I'm currently experimenting modifications:
https://github.com/diorcety/nats-server/commit/62dadc5b7c29a639c6448082c7515dda565a681b Avoid to overwrite a file, always create a new one and rename it. which will avoid incorrect content, notably when compression is used where the truncation is not only a simple file truncation
https://github.com/diorcety/nats-server/commit/4b665151c794f60641a8f7487fe546a18ba55205 Always sync tombstone. When the last msgblk is removed a new one is directly created with a tombstone, containing stream information. If this information is lost due to power outage for example, we reach the state of this issue
https://github.com/diorcety/nats-server/commit/305cd4e8b04e41e4bbbbf04364d3a42986fce7b2 Sync consumer state at same time that other syncs. Before this change, the state of consumer was never explicitly synced if SyncAlways was not set
I easily reproduced this issue using my platform watchdog (almost everytimes), with these modifications, no more issues after 10 tries. Nats, streams and consumers are correctly restored
trace.txt Before 12:48:19.945151, my customer puller is not started. We can see that only during the periodic sync the files are synced. Then my consumer continuously pulls messages, you can see that after the first write in a new message block file (the tombstone), the file is synced
Observed behavior
When the server is unexpectedly powered off and then restarted, all consumers are unable to self-recover and fail to receive messages. The log is as follows:
After the restart, it was almost 100% likely to reproduce the situation described in the issue, where the consumer's ack floor is greater than the stream's last sequence, resulting in all consumers being unable to consume.
Note that:
This appears to be the last blk index recorded in index.db, which actually cannot be found on the disk. This inconsistency may be caused by non-atomic sync writing of the index.db and blk to disk. When server/filestore.go
func (fs *fileStore) recoverFullState() (rerr error)

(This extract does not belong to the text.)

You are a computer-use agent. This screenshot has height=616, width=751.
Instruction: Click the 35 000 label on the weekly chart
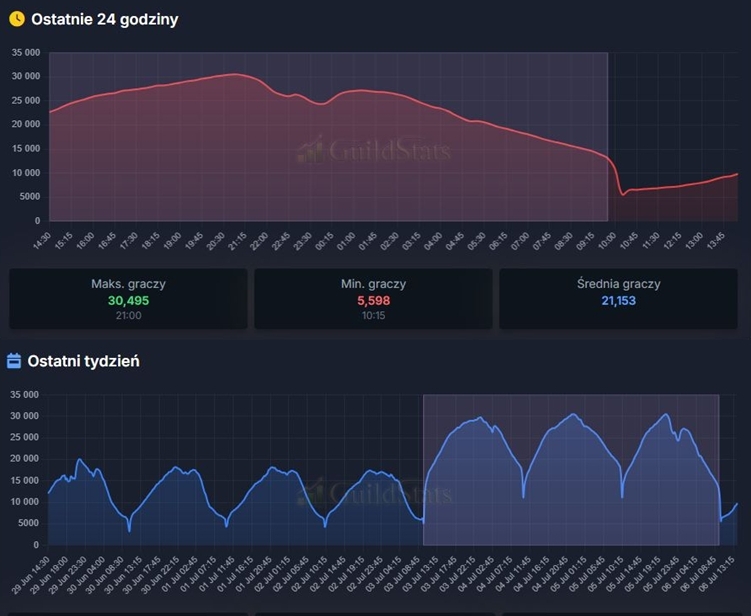click(24, 395)
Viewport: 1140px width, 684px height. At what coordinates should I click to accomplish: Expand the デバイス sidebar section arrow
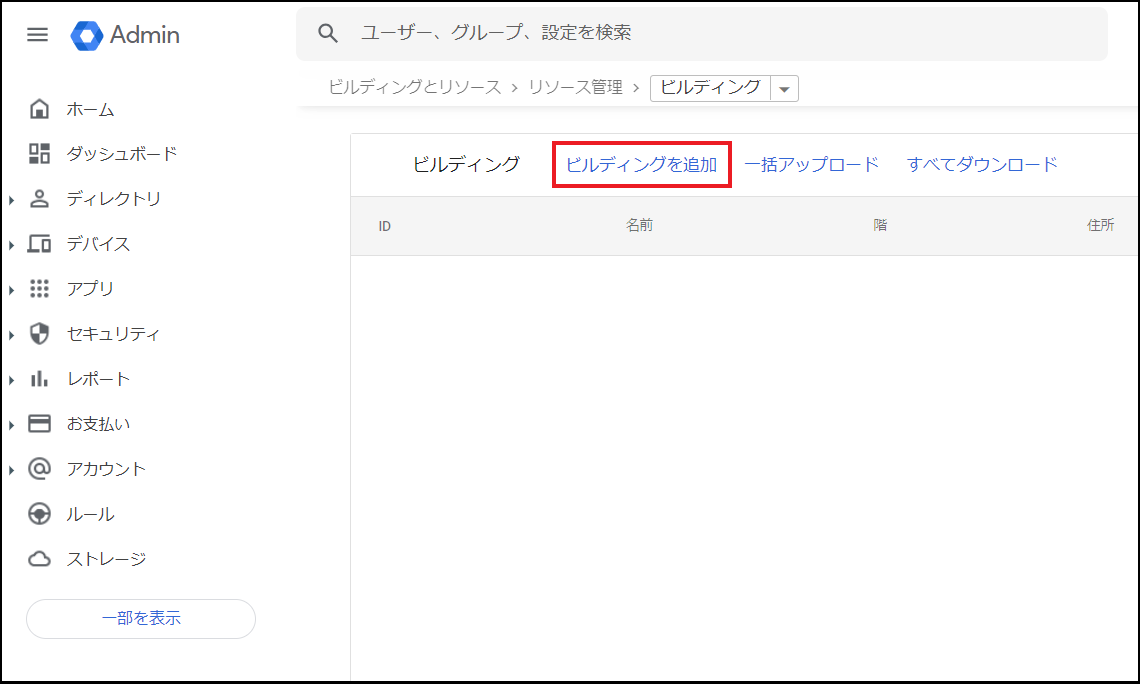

cannot find the corresponding [index].blk, it defaults to setting the stream's LastSeq to 0. The consumer's meta is also independently persisted, and server/consumer.gofunc (o *consumer) checkStateForInterestStream() error
reads and finds that the recorded AckFloor is higher than the actual stream's LastSeq, thus throwing an error.By the way, I've noticed that the persistence and recovery mechanisms of the filestore in different versions of the stream vary slightly.
I tested various sync time periods, including 'sync: always', but it doesn't seem to have much effect:
The related issue is https://github.com/nats-io/nats-server/issues/4566 . I believe this is a server-side problem and should not be circumvented by client-side operations like deleting and re-adding consumers.
This issue is beyond my ability to fix quickly. I earnestly seek assistance. @derekcollison @bruth
If you need more information or logs, please feel free to contact me, and I will provide them as soon as possible.
Expected behavior
After the server unexpectedly power off and then restarted, all consumers should able to self-recover and messages should be consumed normally. Some degree of data loss is acceptable.
Server and client version
I conducted power-off tests on the following server versions, and all exhibited the issue:
All client versions have been cross-tested:
Host environment
I have used multiple servers for testing, and have tested with various file systems (xfs, ext4) and types of disks (nano flash, SSD, mechanical hard disk) to rule out the possibility of randomness.
eg:
Steps to reproduce
After normal production and consumption for a period of time, directly cut off the server's power supply and then restart, you can almost certainly reproduce the issue 100% of the time.
Using reboot and kill -9 seems unable to simulate this process.